Née en Somalie, l’Américaine Ayaan Hirsi Ali appelle les musulmans à repenser leur religion de fond en comble. Parmi les changements qu’elle propose, l’abolition du statut infaillible de Mahomet et le rejet de toute lecture littérale du Coran. Un discours parfois excessif qui ne convainc pas tout le monde.

Ayaan Hirsi Ali raconte que les événements du Printemps arabe l’ont amenée à la conclusion que « les musulmans ordinaires sont prêts pour le changement ». À ses yeux, la forme que devrait prendre ce changement est très claire : une réforme complète de la religion musulmane. « Sans une modification profonde de certains concepts clés de l’islam, dit-elle, nous ne résoudrons pas le problème brûlant et de plus en plus répandu de la violence politique perpétrée au nom de la religion. » Ces propos peuvent paraître incendiaires, mais pour Hirsi Ali, qui a elle-même renoncé à la foi musulmane, l’idée que l’islam doit et peut être réformé est presque accommodante. Jusque récemment, explique-t-elle, elle pensait que « la meilleure chose à faire pour les croyants de l’islam était de choisir un autre dieu ».

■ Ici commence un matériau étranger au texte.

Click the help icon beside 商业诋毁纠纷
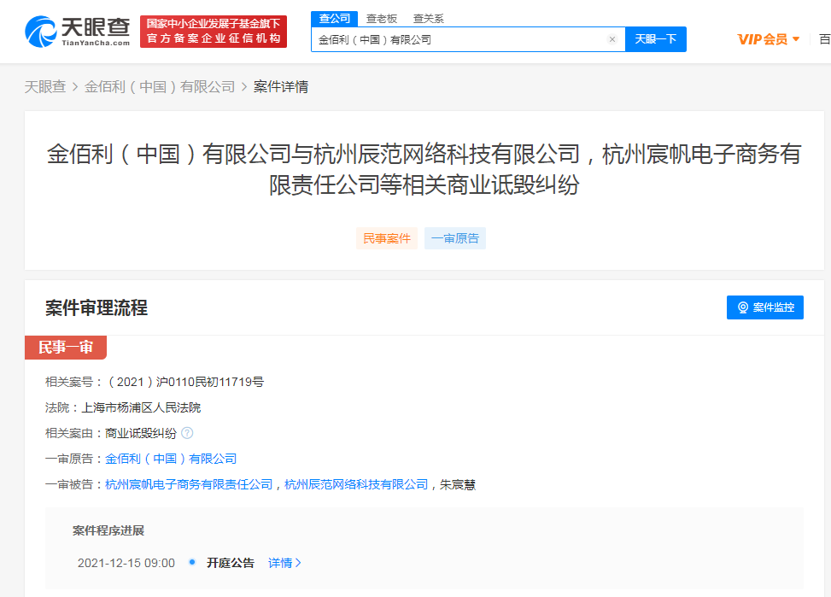Image resolution: width=831 pixels, height=597 pixels. (x=187, y=433)
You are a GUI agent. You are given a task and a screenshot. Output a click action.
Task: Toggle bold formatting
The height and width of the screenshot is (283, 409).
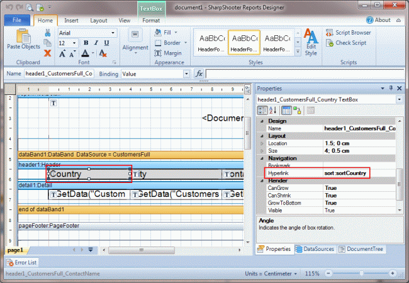86,43
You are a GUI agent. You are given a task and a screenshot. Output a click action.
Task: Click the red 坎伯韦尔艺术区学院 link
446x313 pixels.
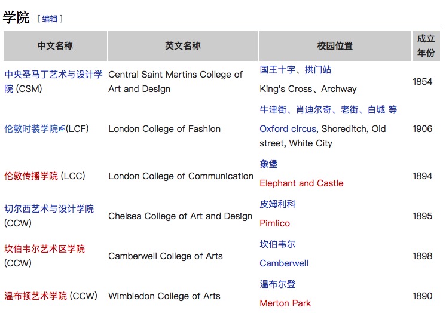point(45,249)
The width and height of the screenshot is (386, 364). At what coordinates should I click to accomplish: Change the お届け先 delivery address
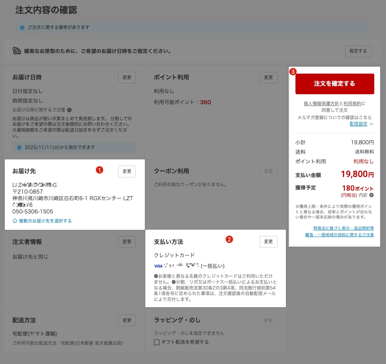click(x=127, y=172)
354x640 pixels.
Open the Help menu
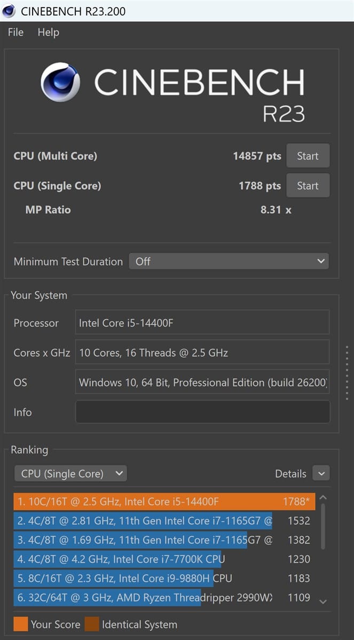click(x=48, y=33)
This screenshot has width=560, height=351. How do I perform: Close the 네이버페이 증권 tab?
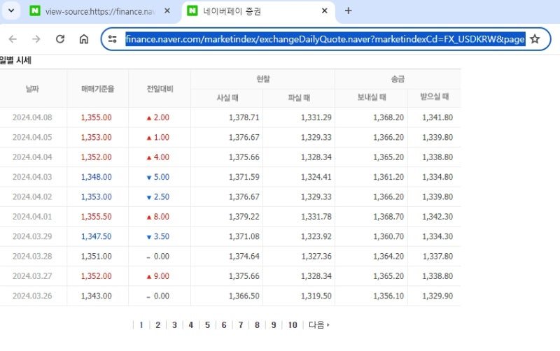[x=325, y=10]
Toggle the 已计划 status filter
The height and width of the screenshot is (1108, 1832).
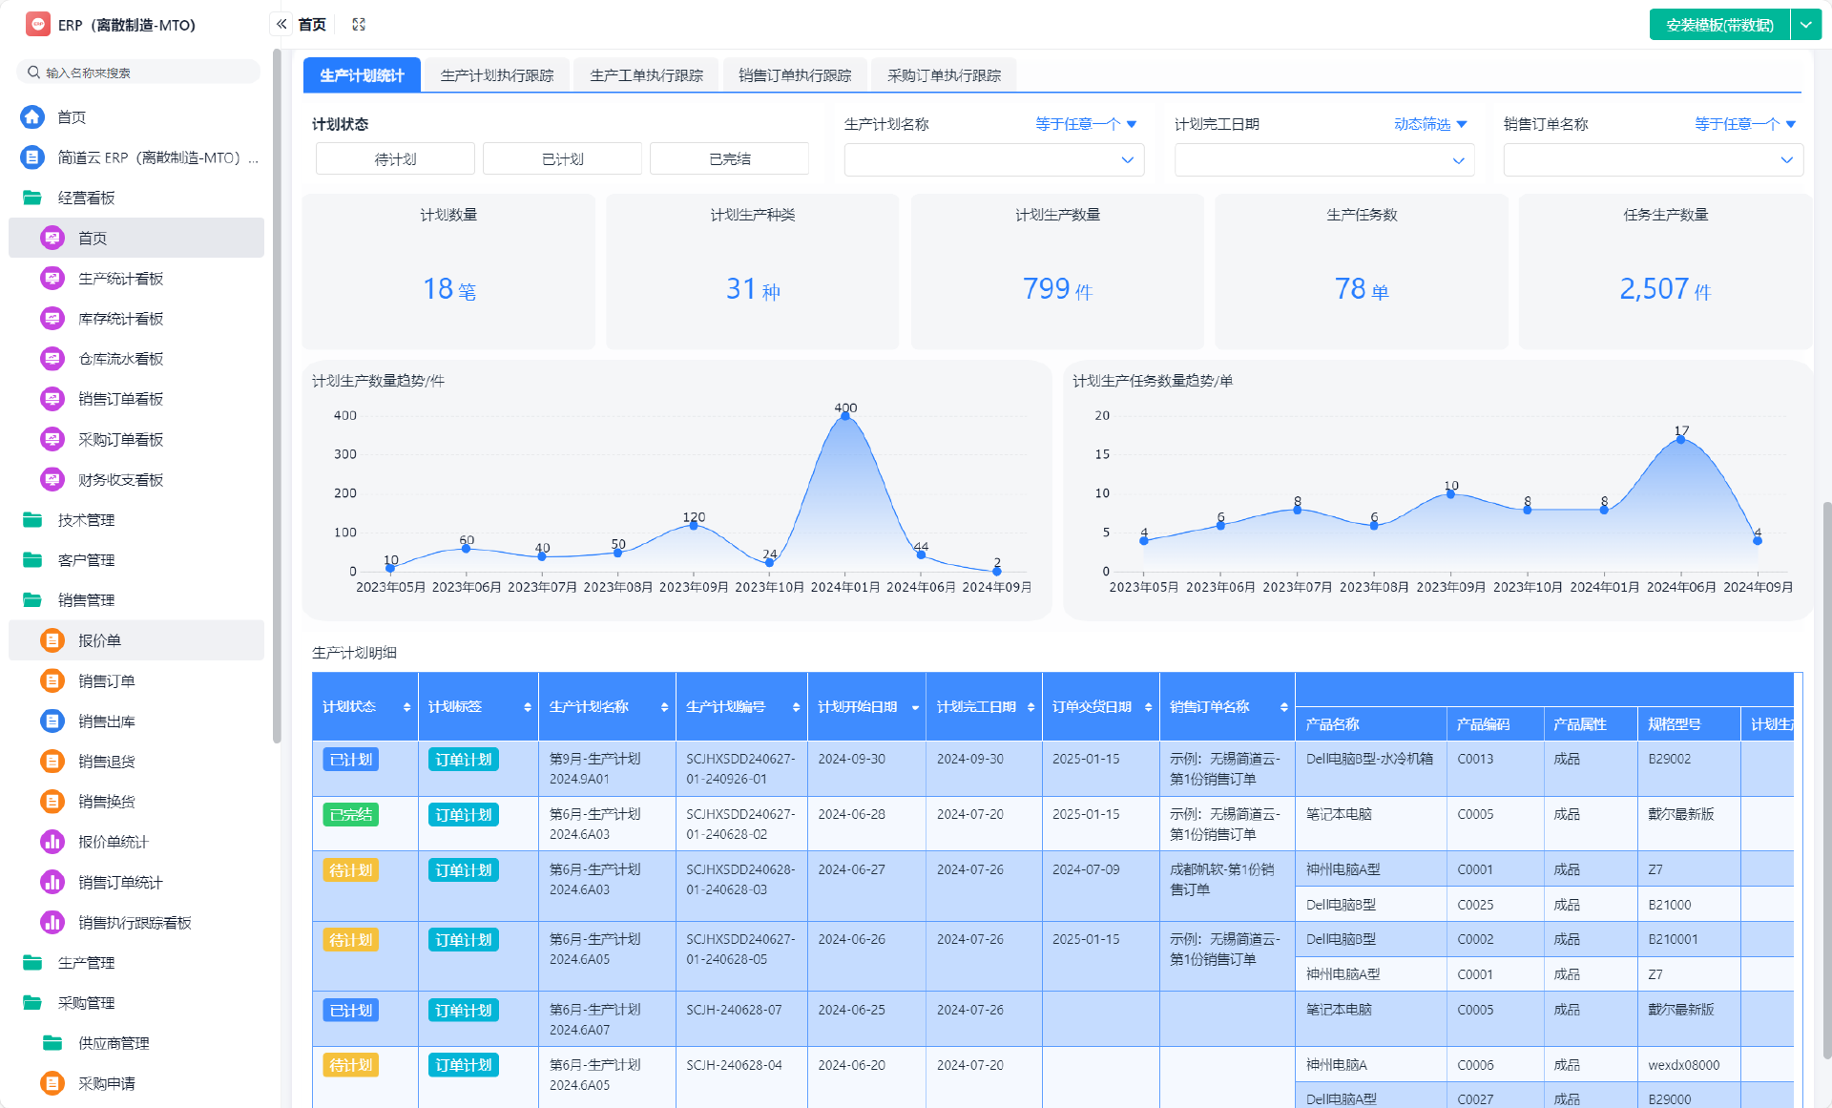(x=562, y=159)
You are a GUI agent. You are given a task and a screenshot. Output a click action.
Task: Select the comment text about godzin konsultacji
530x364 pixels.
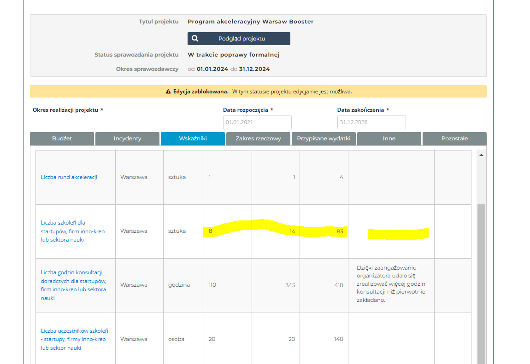[391, 283]
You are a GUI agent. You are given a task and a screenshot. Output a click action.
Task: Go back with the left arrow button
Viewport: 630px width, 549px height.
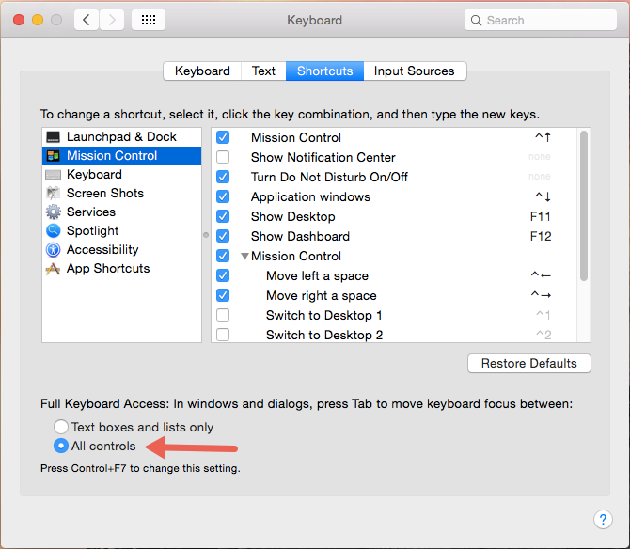pyautogui.click(x=87, y=20)
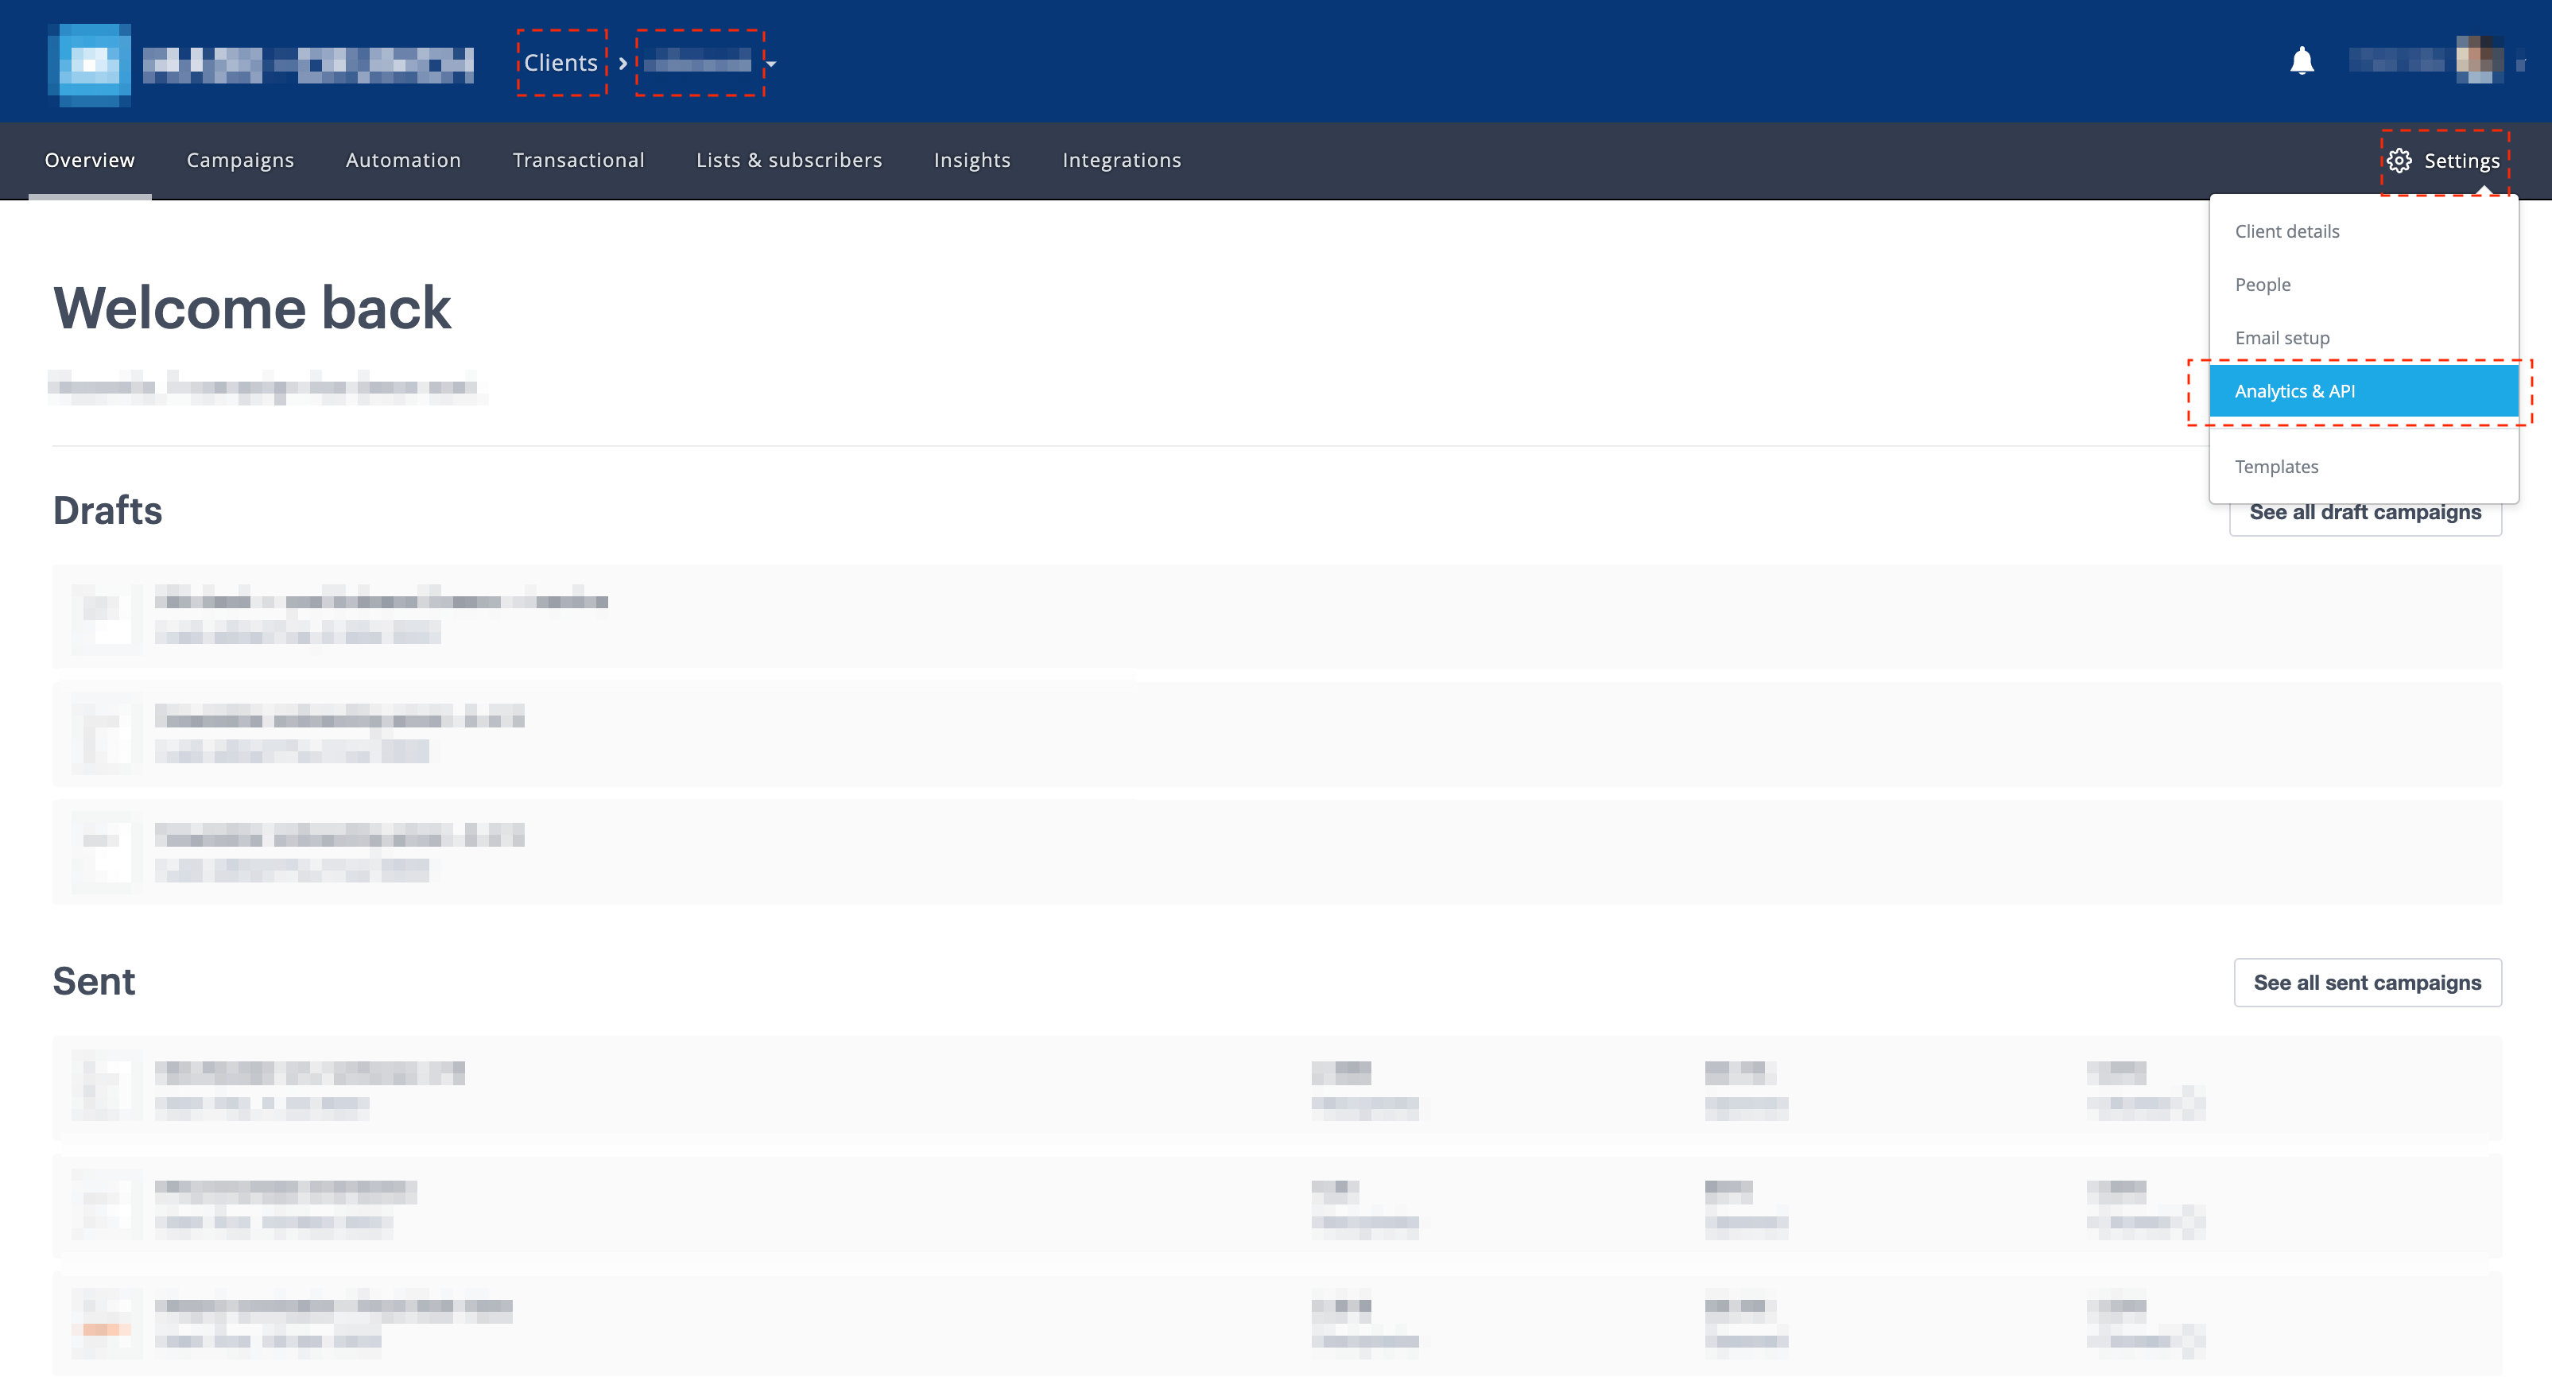The image size is (2552, 1377).
Task: Open the Insights tab
Action: click(x=972, y=159)
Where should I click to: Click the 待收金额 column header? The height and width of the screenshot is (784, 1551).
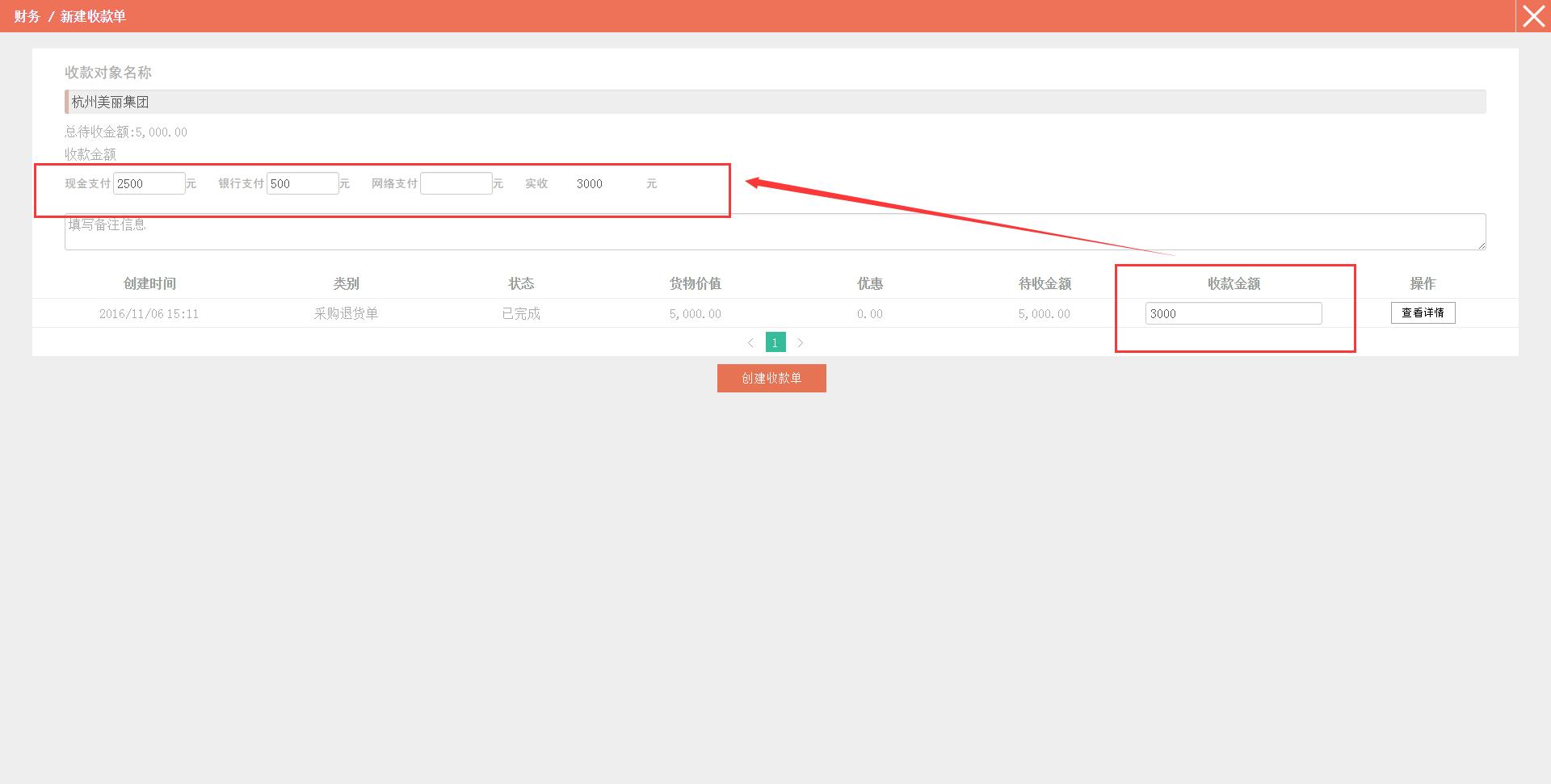point(1044,283)
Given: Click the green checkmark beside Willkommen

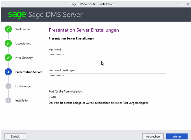Looking at the screenshot, I should point(8,29).
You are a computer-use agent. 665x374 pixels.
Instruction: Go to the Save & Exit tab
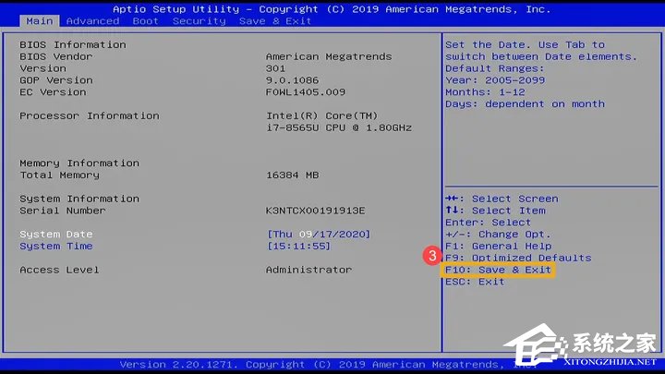pos(274,20)
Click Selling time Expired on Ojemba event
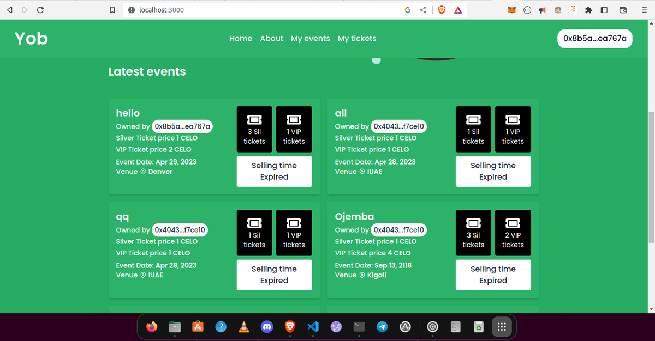Screen dimensions: 655x341 (493, 275)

Dans son précédent livre, le bestseller planétaire Ma vie rebelle, Hirsi Ali racontait comment elle en était venue à renoncer à sa foi ; une critique acerbe de l’islam se nichait au cœur de riches mémoires littéraires. Ce livre transportait les lecteurs en Somalie, où l’auteure avait subi l’excision étant jeune ; au Kenya, où elle avait volontairement porté la burqa à l’adolescence et soutenu la fatwa appelant au meurtre de Salman Rushdie ; puis aux Pays-Bas, où elle adopta un regard plus critique sur sa foi et collabora avec Theo van Gogh sur un film critiquant le traitement réservé aux femmes par l’islam. Le réalisateur fut ensuite assassiné en pleine rue ; son meurtrier épingla sur sa poitrine un message promettant que Hirsi Ali serait la suivante.

Désormais installée aux États-Unis, enseignante à la John F. Kennedy School of Government de Harvard, Hirsi Ali a encore besoin d’une forte protection policière ; elle continue à susciter l’émoi parmi les musulmans comme les non-musulmans en affirmant, comme elle le fait dans « Hérétique », que « la violence islamique trouve ses racines non pas dans les conditions sociales, économiques ou politiques dans lesquelles vivent les musulmans – ni même dans une erreur d’interprétation théologique –, mais bien plutôt dans les textes fondateurs de l’islam même ».

Hirsi Ali est loin d’être la seule à inciter les musulmans à réformer leur religion. Ainsi souligne-t-elle que cette année encore, le président égyptien Abdel Fattah al-Sissi s’est lui-même adressé aux imams de l’université al-Azhar du Caire [qui donne le la en termes d’orthodoxie islamique dans une bonne partie du monde musulman] pour réclamer « rien de moins qu’une “révolution religieuse” » afin de juguler la violence extrémiste. Étant donné le statut du président égyptien, il y a quelque chance pour que son influence sur les musulmans du monde soit un peu plus grande que celle de Hirsi Ali, une femme qui n’a pas hésité jadis à qualifier l’islam de « culte de la mort, destructeur et nihiliste » – le genre de discours qui ne reflète pas de grandes dispositions pour la critique constructive. Mais avec « Hérétique », l’auteure s’adresse aussi aux Américains non musulmans, qu’elle juge trop nombreux à prôner la tolérance religieuse tout en négligeant les injustices sociales qui seraient selon elle au cœur de l’islam.

Hirsi Ali ne cherche pas seulement à mettre en lumière certains passages du Coran, ou à les réinterpréter. En fait, elle met le lecteur en garde : si l’islam était une maison, elle préconiserait une rénovation de la cave au grenier. « L’extérieur ressemblerait beaucoup à l’original, mais l’intérieur serait radicalement transformé, avec tout le confort moderne. » Selon elle, la transformation ne saurait être complète tant que certains principes islamiques n’auront pas été « récusés et abolis », notamment « le statut infaillible et à demi divin de Mahomet, ainsi que la lecture littérale du Coran ». Au registre de ces réformes qu’elle prétend clouer, comme Luther, à une porte virtuelle, elle demande aussi aux musulmans d’invalider « la charia, cet ensemble de lois dérivées du Coran, des hadith et du reste de la jurisprudence islamique ». (1)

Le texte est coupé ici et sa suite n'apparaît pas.